■ **PROBLEM**:
The answer must restate the records below word for word.

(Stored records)
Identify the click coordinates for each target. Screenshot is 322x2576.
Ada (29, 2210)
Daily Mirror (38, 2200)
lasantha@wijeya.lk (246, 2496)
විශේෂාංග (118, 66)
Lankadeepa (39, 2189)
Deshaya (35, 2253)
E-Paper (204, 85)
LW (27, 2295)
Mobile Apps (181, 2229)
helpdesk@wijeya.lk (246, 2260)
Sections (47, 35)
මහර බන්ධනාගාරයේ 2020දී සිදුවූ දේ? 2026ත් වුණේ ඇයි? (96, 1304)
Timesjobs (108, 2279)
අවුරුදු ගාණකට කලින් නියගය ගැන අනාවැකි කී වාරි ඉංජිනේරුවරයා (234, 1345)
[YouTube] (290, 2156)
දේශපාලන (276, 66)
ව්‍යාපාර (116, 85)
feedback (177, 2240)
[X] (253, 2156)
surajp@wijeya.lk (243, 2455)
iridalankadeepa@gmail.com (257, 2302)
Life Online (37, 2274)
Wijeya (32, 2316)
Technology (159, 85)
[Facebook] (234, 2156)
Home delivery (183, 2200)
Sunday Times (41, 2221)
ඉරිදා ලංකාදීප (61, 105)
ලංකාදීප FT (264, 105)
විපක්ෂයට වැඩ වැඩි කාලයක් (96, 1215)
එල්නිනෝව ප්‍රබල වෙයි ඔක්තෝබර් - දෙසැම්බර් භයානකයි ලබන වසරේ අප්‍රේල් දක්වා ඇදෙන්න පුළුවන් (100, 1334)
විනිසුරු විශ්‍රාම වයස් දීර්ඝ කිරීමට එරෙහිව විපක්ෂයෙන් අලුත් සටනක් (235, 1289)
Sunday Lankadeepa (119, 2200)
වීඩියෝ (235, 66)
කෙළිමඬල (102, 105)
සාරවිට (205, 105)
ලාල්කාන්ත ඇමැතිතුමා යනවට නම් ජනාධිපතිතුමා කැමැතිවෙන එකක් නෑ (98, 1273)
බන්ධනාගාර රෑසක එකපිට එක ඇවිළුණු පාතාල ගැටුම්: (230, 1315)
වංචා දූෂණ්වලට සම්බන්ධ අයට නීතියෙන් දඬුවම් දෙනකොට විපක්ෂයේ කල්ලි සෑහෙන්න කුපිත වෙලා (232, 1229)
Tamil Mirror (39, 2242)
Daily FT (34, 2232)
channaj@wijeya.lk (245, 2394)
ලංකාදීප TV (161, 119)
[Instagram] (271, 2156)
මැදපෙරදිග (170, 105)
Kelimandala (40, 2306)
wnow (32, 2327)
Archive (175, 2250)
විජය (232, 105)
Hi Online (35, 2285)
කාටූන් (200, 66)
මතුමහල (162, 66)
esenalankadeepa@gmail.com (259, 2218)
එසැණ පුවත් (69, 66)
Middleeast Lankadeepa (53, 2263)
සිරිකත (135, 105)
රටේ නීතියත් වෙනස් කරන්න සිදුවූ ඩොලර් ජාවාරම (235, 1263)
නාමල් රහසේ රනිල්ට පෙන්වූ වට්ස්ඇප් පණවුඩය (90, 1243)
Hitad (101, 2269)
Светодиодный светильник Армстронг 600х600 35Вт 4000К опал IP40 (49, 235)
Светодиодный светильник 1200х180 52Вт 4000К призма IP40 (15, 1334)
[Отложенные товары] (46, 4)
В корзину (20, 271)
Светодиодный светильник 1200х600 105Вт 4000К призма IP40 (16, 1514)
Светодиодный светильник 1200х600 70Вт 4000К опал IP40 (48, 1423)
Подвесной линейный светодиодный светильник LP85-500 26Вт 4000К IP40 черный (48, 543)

■ **RESULT OF THIS EXERCISE**:
Identify the click coordinates for each target. Screenshot is 322x2576.
Ada (29, 2210)
Daily Mirror (38, 2200)
lasantha@wijeya.lk (246, 2496)
විශේෂාංග (118, 66)
Lankadeepa (39, 2189)
Deshaya (35, 2253)
E-Paper (204, 85)
LW (27, 2295)
Mobile Apps (181, 2229)
helpdesk@wijeya.lk (246, 2260)
Sections (47, 35)
මහර බන්ධනාගාරයේ 2020දී සිදුවූ දේ? 2026ත් වුණේ ඇයි? (96, 1304)
Timesjobs (108, 2279)
අවුරුදු ගාණකට කලින් නියගය ගැන අනාවැකි කී වාරි ඉංජිනේරුවරයා (234, 1345)
[YouTube] (290, 2156)
දේශපාලන (276, 66)
ව්‍යාපාර (116, 85)
feedback (177, 2240)
[X] (253, 2156)
surajp@wijeya.lk (243, 2455)
iridalankadeepa@gmail.com (257, 2302)
Life Online (37, 2274)
Wijeya (32, 2316)
Technology (159, 85)
[Facebook] (234, 2156)
Home delivery (183, 2200)
Sunday Times (41, 2221)
ඉරිදා ලංකාදීප (61, 105)
ලංකාදීප FT (264, 105)
විපක්ෂයට වැඩ වැඩි කාලයක් (96, 1215)
එල්නිනෝව ප්‍රබල වෙයි ඔක්තෝබර් - දෙසැම්බර් භයානකයි ලබන වසරේ අප්‍රේල් දක්වා ඇදෙන්න පුළුවන් (100, 1334)
විනිසුරු විශ්‍රාම වයස් දීර්ඝ කිරීමට එරෙහිව විපක්ෂයෙන් අලුත් සටනක් (235, 1289)
Sunday Lankadeepa (119, 2200)
වීඩියෝ (235, 66)
කෙළිමඬල (102, 105)
සාරවිට (205, 105)
ලාල්කාන්ත ඇමැතිතුමා යනවට නම් ජනාධිපතිතුමා කැමැතිවෙන එකක් නෑ (98, 1273)
බන්ධනාගාර රෑසක එකපිට එක ඇවිළුණු පාතාල ගැටුම්: (230, 1315)
වංචා දූෂණ්වලට සම්බන්ධ අයට නීතියෙන් දඬුවම් දෙනකොට විපක්ෂයේ කල්ලි සෑහෙන්න කුපිත වෙලා (232, 1229)
Tamil Mirror (39, 2242)
Daily FT (34, 2232)
channaj@wijeya.lk (245, 2394)
ලංකාදීප TV (161, 119)
[Instagram] (271, 2156)
මැදපෙරදිග (170, 105)
Kelimandala (40, 2306)
wnow (32, 2327)
Archive (175, 2250)
විජය (232, 105)
Hi Online (35, 2285)
කාටූන් (200, 66)
මතුමහල (162, 66)
esenalankadeepa@gmail.com (259, 2218)
එසැණ පුවත් (69, 66)
Middleeast Lankadeepa (53, 2263)
සිරිකත (135, 105)
රටේ නීතියත් වෙනස් කරන්න සිදුවූ ඩොලර් ජාවාරම (235, 1263)
නාමල් රහසේ රනිල්ට පෙන්වූ වට්ස්ඇප් පණවුඩය (90, 1243)
Hitad (101, 2269)
Светодиодный светильник Армстронг 600х600 35Вт 4000К опал IP40 (49, 235)
Светодиодный светильник 1200х180 52Вт 4000К призма IP40 (15, 1334)
[Отложенные товары] (46, 4)
В корзину (20, 271)
Светодиодный светильник 1200х600 105Вт 4000К призма IP40 (16, 1514)
Светодиодный светильник 1200х600 70Вт 4000К опал IP40 (48, 1423)
Подвесной линейный светодиодный светильник LP85-500 26Вт 4000К IP40 черный (48, 543)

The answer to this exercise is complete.